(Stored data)
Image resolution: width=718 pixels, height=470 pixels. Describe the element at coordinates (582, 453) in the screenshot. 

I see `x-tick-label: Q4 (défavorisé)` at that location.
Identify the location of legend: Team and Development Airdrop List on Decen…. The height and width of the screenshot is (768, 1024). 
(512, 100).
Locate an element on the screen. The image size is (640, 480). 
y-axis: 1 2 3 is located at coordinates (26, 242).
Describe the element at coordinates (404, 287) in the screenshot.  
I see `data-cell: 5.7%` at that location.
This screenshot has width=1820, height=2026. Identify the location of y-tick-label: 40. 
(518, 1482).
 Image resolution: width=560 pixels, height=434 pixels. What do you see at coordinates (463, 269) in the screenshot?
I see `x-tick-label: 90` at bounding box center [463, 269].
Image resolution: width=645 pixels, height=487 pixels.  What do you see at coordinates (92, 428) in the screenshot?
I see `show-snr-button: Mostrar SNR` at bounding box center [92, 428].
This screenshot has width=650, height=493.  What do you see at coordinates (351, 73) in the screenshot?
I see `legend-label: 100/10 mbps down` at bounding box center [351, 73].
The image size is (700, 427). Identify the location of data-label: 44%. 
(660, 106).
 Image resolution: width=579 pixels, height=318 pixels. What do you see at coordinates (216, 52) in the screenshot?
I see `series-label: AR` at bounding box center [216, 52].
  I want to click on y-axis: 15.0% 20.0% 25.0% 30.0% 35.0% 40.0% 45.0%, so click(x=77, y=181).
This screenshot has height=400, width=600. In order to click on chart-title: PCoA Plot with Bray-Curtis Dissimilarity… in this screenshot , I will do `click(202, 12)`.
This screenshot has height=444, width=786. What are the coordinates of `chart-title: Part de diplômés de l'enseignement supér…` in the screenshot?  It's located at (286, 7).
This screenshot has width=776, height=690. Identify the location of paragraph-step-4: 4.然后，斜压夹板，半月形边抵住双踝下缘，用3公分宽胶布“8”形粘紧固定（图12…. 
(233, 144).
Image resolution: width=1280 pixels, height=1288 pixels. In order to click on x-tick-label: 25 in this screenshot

- [Aim of the task]
Repeat the stretch from the line containing "Describe the element at coordinates (404, 287)" through the line containing "center [92, 428].", swapping "Identify" for "Find" and keeping everything else unchanged.

- [Response box]
Describe the element at coordinates (404, 287) in the screenshot.  
I see `data-cell: 5.7%` at that location.
This screenshot has width=1820, height=2026. Find the location of y-tick-label: 40. 
(518, 1482).
 Image resolution: width=560 pixels, height=434 pixels. What do you see at coordinates (463, 269) in the screenshot?
I see `x-tick-label: 90` at bounding box center [463, 269].
Image resolution: width=645 pixels, height=487 pixels.  What do you see at coordinates (92, 428) in the screenshot?
I see `show-snr-button: Mostrar SNR` at bounding box center [92, 428].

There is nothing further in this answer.